Tuesday, September 30, 2008

Business Schools Prepare For A New Wall Street


As Wall Street tries to survive the credit crunch, business schools are planning their own rescue plans: tinkering with their curricula and preparing students for a different job landscape.

“Our advice to them is that this will pass,” says Joseph Baczko, dean at Pace University's Lubin School of Business in New York City. “We’ve gone through this before,” he says, referring to other crises like the 1987 stock market crash.

If tumultuous market swings weren't enough in recent weeks, Wall Street has undergone structural changes that are likely to shrink the number of jobs available to future business school graduates.

Investment banks Goldman Sachs and Morgan Stanley have opted to become bank-holding companies, while others—Merrill Lynch, Lehman Brothers and Bear Stearns—have either been bought up or filed for bankruptcy protection.

As a result, many schools are working to reduce the anxiety their student's are feeling by re-evaluating the curriculum and helping students navigate the gloomy job market.

At the Villanova School of Business, in Villanova, Pa., Dean James Danko sent a letter to all business school students on Friday Sept. 19, 2008; the end of a week that saw Lehman Brothers file for chapter 11 bankruptcy protection, Merrill Lynch agreed to a takeover by Bank of America and AIG receive an $80-billion federal rescue package. The letter encouraged students to meet with career services and to investigate “different career paths, industries and companies.”
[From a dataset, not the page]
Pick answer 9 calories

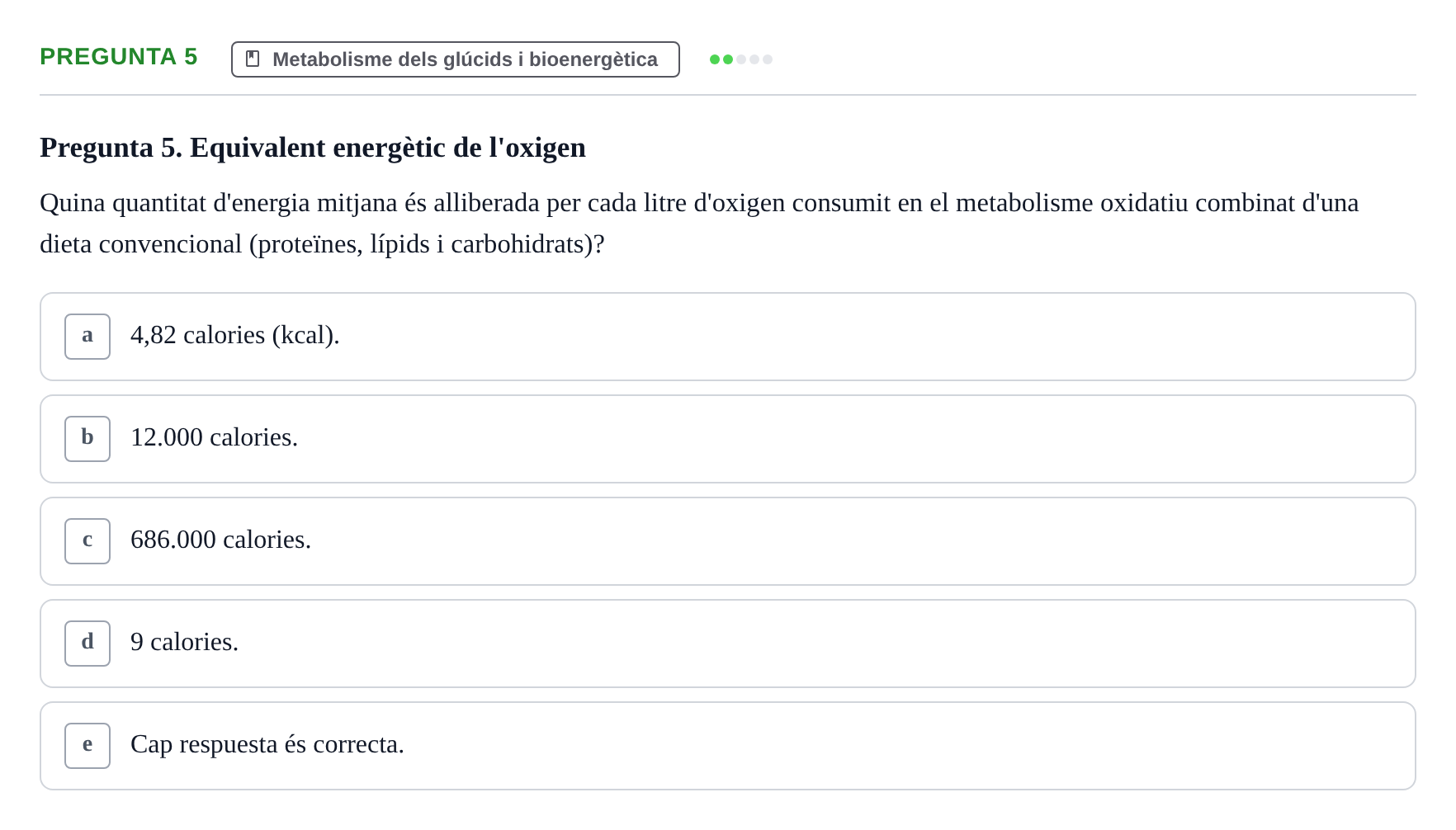click(728, 644)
That thinking was evident at other schools as well. Take Dean Van Tassell, 27, a senior in the MBA program at Pace.

“I’m starting to develop a contingency plan,” he says acknowledging that his dream job on a trading desk may be even harder to attain in this market. He's now also seeking opportunities in other areas like corporate finance and portfolio management.

Villanova dean Danko said the school is working with a more diverse group of companies looking to recruit business students including teen clothing retailer American Eagle Outfitters, conglomerate General Electric (the parent company of CNBC and CNBC.com) and British engine maker Rolls-Royce.
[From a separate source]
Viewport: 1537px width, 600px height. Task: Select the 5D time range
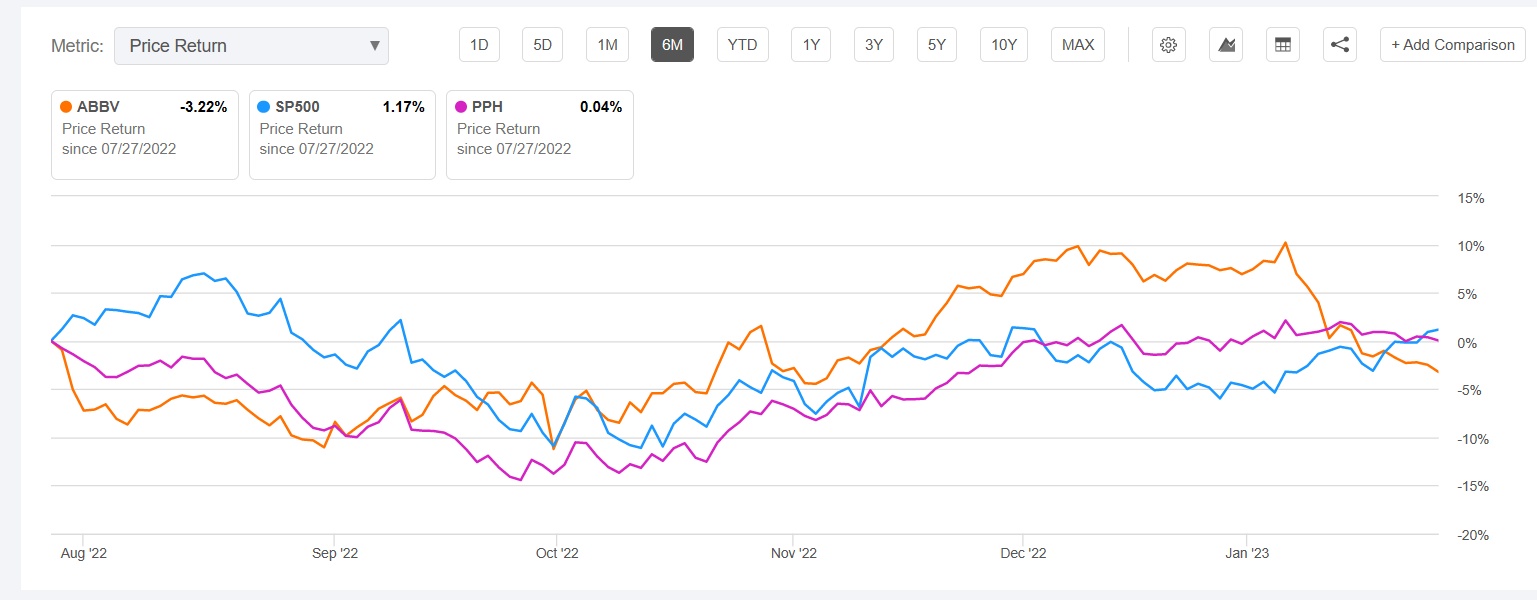[542, 45]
Ed Fredericks, a professor at Pepperdine University’s Graziadio School of Business and Management in Malibu, Calif. says that areas of growth for newer grads will be in smaller “boutique firms.” He recommends students intern over the summer to improve their chances of landing a job upon graduation.

That was the case for Andrew DeVries, 29, a senior in the MBA program at Emory University's Goizueta Business School in Atlanta, Ga., who was recently offered a job at a Wall Street firm he interned at over the summer.
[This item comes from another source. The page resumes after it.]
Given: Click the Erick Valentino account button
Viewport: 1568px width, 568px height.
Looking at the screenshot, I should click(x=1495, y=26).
"Most of the banks seemed to strictly [hire] out of their summer classes," says DeVries.

Graduates may have another reason for optimism. “They’re cheaper than the older talent,” says Baczko.

Cheaper indeed. The credit crunch has hurt entry level pay and starting bonuses more than during other downturns. Sign-up bonuses are lower because there’s more people in the job pool, says Van Tassell, who’s now actively job hunting. “They aren’t competing for labor right now.”

Curriculum Changes

In addition to helping students navigate the new job market, many schools say they are shifting the curriculum so that students graduate with a broader business background.

Emory's business school has done that and more, while Villanova now offers a combined finance and accounting course that exposes students to both fields.

Change and challenges aside, schools say they are not expecting a drop in applications. “The classic situation is that when certain sectors go down people look to sharpen their skills,” says Baczko.

In fact, many have seen an increase this year as the economy stumbled. A survey conducted by the Graduate Management Admission Council, an association of graduate business schools around the world, shows that 77 percent of full-time MBA programs reported an increase in applications in 2008, the highest in five years.

In the testing year ending June 30, 2008, the GMAT, the standardized test used to get into MBA programs, was administered 246,957 times, the highest ever, according to GMAC. The second highest year the test was administered was in 2002, the time of the last downturn.

Some, however, are seeing signs of a shift away from business schools.

Lisa Jacobson, CEO of Inspirica, a high-end, one-on-one test preparation firm says many of her students are changing plans and opting for law school, which happened during other slumps. The joke is they’ll be busy doing bankruptcy work, she says.

“This younger generation has never really seen a bad economy," says Jacobson, "To them it’s really scary.”

Link to the original article

Monday, September 29, 2008

Want a Wall Street Job? Start Preparing Now

(Note: This is a very old article. But it's still very useful to those seeking job on Wall Street.)

If you're a college or business school student or if you're thinking about a career change, what can you do to prepare to enter the highly competitive world of finance?

I've mentored students from my college and business school, and I've been on both sides of the interview table about 1,000 times over the last 17 years. I've distilled that experience into a handful of factors that separate success from failure, which I'll present today along with some practical advice and resources for the aspiring financier.

Artists Need Not Apply

The primary function of finance is to facilitate the workings of the economy, to be the grease that oils the wheels of progress. Finance is suitable for people whose primary objective is to make a decent (although not necessarily outrageous) income and don't mind working 60 to 100 hours a week on sometimes numbingly dull work. People who have an aptitude for math, computer programming and games such as bridge, backgammon and poker do very well.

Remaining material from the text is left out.